Las vegetaciones, también conocidas como adenoides o amígdalas faríngeas, son tejidos linfoides situados en la parte alta de la garganta, detrás de la nariz. Aunque forman parte del sistema inmunológico y ayudan a defender el organismo de virus y bacterias, en algunos casos pueden crecer más de lo normal y causar problemas respiratorios, del sueño o del habla, especialmente en niños pequeños.
¿Qué son las vegetaciones?
Las vegetaciones adenoides son unas glándulas similares a las amígdalas que se ubican en la nasofaringe, justo detrás de las fosas nasales. Son más activas durante los primeros años de vida y suelen disminuir de tamaño con la edad. En muchos casos, desaparecen por completo durante la adolescencia.
Cuando las vegetaciones están inflamadas o agrandadas, pueden bloquear parcial o totalmente el paso del aire por la nariz, generando diversos síntomas y complicaciones en el niño.
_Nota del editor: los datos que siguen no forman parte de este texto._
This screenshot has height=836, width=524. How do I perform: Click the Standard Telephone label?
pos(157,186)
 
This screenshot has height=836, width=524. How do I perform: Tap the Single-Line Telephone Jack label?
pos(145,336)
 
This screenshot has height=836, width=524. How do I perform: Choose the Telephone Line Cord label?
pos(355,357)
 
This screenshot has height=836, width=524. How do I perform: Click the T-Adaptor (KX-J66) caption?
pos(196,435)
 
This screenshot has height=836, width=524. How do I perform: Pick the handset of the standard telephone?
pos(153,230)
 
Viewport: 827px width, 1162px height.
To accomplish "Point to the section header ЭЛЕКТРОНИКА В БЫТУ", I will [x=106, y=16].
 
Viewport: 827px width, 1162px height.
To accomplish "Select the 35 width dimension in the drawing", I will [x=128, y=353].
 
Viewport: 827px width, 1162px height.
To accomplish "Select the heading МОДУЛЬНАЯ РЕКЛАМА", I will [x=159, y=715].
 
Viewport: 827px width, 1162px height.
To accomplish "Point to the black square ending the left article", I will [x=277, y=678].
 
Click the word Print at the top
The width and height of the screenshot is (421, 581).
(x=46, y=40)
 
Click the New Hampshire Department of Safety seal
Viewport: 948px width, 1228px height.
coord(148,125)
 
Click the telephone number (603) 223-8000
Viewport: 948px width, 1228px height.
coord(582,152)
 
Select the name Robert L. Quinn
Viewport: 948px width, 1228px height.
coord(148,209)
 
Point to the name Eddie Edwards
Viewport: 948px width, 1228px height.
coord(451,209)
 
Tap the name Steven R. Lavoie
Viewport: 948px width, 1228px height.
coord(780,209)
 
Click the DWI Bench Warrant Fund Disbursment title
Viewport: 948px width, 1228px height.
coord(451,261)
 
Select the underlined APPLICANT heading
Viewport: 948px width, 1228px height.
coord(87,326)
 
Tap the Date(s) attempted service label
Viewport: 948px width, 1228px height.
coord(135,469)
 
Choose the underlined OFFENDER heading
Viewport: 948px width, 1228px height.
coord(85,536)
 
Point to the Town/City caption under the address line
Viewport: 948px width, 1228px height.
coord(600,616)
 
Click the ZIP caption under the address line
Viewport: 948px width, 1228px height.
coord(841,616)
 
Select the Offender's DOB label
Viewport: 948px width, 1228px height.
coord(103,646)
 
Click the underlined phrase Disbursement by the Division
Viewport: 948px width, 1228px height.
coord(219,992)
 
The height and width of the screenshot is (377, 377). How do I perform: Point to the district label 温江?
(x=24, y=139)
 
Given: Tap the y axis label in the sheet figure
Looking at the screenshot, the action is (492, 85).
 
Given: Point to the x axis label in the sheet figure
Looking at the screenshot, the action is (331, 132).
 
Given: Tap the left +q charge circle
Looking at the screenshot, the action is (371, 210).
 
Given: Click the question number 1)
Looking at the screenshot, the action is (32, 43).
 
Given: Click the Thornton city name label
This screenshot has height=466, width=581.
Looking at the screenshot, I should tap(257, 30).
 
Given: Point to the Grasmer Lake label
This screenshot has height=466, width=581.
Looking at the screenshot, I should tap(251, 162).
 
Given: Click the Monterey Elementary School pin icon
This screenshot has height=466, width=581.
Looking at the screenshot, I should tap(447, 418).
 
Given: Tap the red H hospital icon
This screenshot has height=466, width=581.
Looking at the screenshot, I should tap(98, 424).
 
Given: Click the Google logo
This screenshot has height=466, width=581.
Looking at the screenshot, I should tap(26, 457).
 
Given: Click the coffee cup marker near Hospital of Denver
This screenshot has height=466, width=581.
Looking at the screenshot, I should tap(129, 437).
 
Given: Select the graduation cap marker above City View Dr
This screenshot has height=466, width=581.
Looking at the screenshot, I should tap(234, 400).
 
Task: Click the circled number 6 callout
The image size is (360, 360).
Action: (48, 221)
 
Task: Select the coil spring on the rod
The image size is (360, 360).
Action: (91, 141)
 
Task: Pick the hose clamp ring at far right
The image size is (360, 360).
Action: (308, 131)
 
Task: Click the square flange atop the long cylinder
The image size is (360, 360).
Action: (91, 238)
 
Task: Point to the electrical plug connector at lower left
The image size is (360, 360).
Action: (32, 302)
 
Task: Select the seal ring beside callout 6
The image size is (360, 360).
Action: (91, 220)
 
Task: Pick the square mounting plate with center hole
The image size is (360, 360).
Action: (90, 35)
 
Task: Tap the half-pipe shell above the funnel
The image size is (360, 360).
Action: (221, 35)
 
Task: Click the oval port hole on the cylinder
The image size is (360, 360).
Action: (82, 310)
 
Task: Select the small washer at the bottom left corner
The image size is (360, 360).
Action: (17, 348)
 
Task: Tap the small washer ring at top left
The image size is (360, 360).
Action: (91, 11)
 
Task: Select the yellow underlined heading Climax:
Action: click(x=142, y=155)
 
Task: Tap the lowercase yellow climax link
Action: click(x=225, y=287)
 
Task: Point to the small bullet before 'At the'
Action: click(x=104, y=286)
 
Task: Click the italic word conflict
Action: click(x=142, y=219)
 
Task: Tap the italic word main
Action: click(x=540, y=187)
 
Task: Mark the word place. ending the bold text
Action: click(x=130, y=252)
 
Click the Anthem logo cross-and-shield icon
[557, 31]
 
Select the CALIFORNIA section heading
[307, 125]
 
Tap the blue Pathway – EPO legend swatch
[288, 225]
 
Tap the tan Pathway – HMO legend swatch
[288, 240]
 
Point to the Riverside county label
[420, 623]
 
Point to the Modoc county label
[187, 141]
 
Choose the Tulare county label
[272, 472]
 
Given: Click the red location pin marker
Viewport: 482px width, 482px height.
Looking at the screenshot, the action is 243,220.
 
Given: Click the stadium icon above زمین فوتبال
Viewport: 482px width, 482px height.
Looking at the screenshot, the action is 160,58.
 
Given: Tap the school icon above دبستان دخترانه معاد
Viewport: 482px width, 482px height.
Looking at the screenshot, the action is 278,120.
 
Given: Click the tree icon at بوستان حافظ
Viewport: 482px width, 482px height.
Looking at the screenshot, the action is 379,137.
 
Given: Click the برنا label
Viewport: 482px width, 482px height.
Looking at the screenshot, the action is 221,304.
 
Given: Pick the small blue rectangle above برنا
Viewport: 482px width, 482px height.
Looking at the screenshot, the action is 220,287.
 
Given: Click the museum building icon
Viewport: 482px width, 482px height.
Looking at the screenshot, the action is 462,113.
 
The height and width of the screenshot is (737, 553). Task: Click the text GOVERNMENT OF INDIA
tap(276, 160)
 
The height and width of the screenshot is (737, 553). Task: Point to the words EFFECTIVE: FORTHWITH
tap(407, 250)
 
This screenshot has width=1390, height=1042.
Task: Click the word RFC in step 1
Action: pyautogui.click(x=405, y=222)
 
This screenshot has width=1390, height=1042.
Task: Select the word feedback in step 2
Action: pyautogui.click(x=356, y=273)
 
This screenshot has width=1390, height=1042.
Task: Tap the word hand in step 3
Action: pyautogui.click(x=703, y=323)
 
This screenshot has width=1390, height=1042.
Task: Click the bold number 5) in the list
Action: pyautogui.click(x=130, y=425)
Causas del agrandamiento de las vegetaciones
El agrandamiento de las vegetaciones puede deberse a:
- Infecciones respiratorias frecuentes.
- Alergias nasales o rinitis alérgica.
- Predisposición genética.
- Exposición constante a humo, polvo u otros irritantes.
En algunos niños, las vegetaciones están agrandadas de forma crónica, sin que exista una infección activa. Esta situación puede dar lugar a problemas respiratorios persistentes, especialmente durante la noche.
Síntomas de vegetaciones grandes
Los síntomas de vegetaciones agrandadas varían según su tamaño y la obstrucción que generan. Los más comunes incluyen:
- Respiración bucal constante, especialmente durante el sueño.
- Ronquidos infantiles o respiración ruidosa por la noche.
- Apneas del sueño (pausas en la respiración mientras el niño duerme).
- Nariz tapada crónica o congestión nasal sin resfriado.
- Infecciones de oído recurrentes o otitis media serosa.
- Voz nasal o gangosa (por la obstrucción del paso del aire).
- Dificultades de concentración y cansancio diurno.
En los casos más severos, las vegetaciones inflamadas pueden afectar el desarrollo del lenguaje, la calidad del sueño y el rendimiento escolar.
Diagnóstico de las vegetaciones
El diagnóstico de vegetaciones agrandadas lo realiza el especialista en otorrinolaringología (otorrino), mediante:
- Historia clínica completa, incluyendo los síntomas y su frecuencia.
- Exploración física, observando la cavidad oral y nasal.
- Rinoscopia o nasofibroscopia, una técnica que permite visualizar directamente las vegetaciones mediante una pequeña cámara flexible introducida por la nariz.
- En algunos casos, se puede solicitar una radiografía lateral de cavum para valorar el tamaño de las adenoides.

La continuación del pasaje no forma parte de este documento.